In terms of conservation, GAP side residues are largely variable (supplemental Fig. S2) in contrast to the RHO side residues, which are mostly identical. The variability of the latter originates almost exclusively from the helix 3 and the insert helix (Figs. 6 and supplemental Fig. S2). Reordering of residues in the matrix according to their conservation enabled us to divide hot spots into three distinct regions that also correspond to three exclusive regions on the interacting interface. Each of these regions also includes distinctive interacting pairs of amino acids (Fig. 6; supplemental Fig. S1–S3, color-coded regions). They can be classified into three different groups as follows: interaction pairs of conserved residues, pairs of variable residues on both sides, and the interactions of conserved residues on RHO side and variable residues on GAP side.

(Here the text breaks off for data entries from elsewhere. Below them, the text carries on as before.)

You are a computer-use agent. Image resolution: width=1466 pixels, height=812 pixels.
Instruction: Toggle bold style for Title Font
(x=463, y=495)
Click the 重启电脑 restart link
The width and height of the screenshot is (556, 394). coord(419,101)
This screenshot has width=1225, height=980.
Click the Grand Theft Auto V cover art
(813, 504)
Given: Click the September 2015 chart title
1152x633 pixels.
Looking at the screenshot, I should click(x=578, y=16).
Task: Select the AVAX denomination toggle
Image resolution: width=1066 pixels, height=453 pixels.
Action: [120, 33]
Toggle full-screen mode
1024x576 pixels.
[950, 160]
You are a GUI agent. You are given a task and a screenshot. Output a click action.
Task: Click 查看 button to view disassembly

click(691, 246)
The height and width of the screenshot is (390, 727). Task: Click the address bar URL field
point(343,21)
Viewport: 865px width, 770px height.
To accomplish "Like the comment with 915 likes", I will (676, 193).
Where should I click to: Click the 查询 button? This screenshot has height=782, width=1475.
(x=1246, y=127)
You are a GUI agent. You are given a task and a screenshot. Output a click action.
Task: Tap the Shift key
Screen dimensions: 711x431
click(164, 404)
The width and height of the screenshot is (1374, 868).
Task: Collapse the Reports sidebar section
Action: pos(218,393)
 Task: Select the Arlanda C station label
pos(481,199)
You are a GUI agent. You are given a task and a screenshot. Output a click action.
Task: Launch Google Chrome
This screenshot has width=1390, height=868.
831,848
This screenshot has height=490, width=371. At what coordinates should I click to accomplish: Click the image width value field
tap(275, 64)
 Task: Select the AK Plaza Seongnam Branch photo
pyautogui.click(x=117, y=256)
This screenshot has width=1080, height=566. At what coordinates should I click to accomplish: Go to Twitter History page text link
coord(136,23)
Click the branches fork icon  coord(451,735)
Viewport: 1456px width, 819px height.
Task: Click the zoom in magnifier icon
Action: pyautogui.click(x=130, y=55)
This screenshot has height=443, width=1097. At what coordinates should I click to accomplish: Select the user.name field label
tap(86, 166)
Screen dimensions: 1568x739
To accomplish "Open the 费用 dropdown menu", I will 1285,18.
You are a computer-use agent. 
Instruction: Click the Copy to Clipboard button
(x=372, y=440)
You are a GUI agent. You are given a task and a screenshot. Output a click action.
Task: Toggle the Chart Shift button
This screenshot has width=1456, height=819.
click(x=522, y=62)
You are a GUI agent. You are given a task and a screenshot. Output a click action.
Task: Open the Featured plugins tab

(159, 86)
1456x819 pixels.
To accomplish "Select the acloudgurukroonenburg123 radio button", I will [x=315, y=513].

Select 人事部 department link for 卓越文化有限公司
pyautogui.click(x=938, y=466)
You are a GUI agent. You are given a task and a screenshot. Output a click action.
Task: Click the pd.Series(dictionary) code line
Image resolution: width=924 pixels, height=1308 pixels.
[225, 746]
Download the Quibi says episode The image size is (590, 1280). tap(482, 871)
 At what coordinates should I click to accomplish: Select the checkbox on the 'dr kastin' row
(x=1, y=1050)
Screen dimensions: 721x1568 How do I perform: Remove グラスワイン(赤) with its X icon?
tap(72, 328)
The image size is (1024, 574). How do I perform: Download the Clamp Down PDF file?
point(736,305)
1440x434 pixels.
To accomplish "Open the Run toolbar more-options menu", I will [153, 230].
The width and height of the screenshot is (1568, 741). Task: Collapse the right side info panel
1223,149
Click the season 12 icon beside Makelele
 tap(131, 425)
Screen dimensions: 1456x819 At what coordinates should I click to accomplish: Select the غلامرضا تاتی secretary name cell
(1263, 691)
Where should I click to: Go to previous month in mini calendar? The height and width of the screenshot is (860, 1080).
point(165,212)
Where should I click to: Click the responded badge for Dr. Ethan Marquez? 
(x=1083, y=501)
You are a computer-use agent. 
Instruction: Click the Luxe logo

We have hoped that our analysis would reveal special distinctiveness in the interactions between RHO and RHOGAP proteins that could at least semi-quantitatively explain differences in observed activities. What we have found instead was an abundance of combinatorial possibilities and the complexity incorporated in the formation of binary protein complexes. To relate observed stimulations of GTP hydrolysis with sequence differences among investigated proteins and to describe them quantitatively, the contributions from all matrix points have to be considered. Each element in the matrix represents in principle the combination of 12 RHO protein and 10 RHOGAPs, e.g. 120 possibilities. To assess the contributions of all such combinations requires the evaluation of the impact of all different amino acids at each particular spot. For example, in the case of invariant Tyr-34 of RHO proteins, all types of its interactions with leucine, lysine, or glutamine of GAPs at position 386 have to be considered (Figs. 6B and supplemental Fig. S3). The interaction properties of these amino acids are as diverse as their chemical properties. The situation is even more complex for the second discussed invariant Tyr-66 in RHO proteins because it contacts nine different amino acids of RHOGAPs (Fig. 6B). Spots that have variable residues on both sides of the matrix would require an even more thorough evaluation. Finally, an overall contribution of all individual elements from the interaction matrix would have to be correlated with observed differences in activities to obtain fully qualitative description.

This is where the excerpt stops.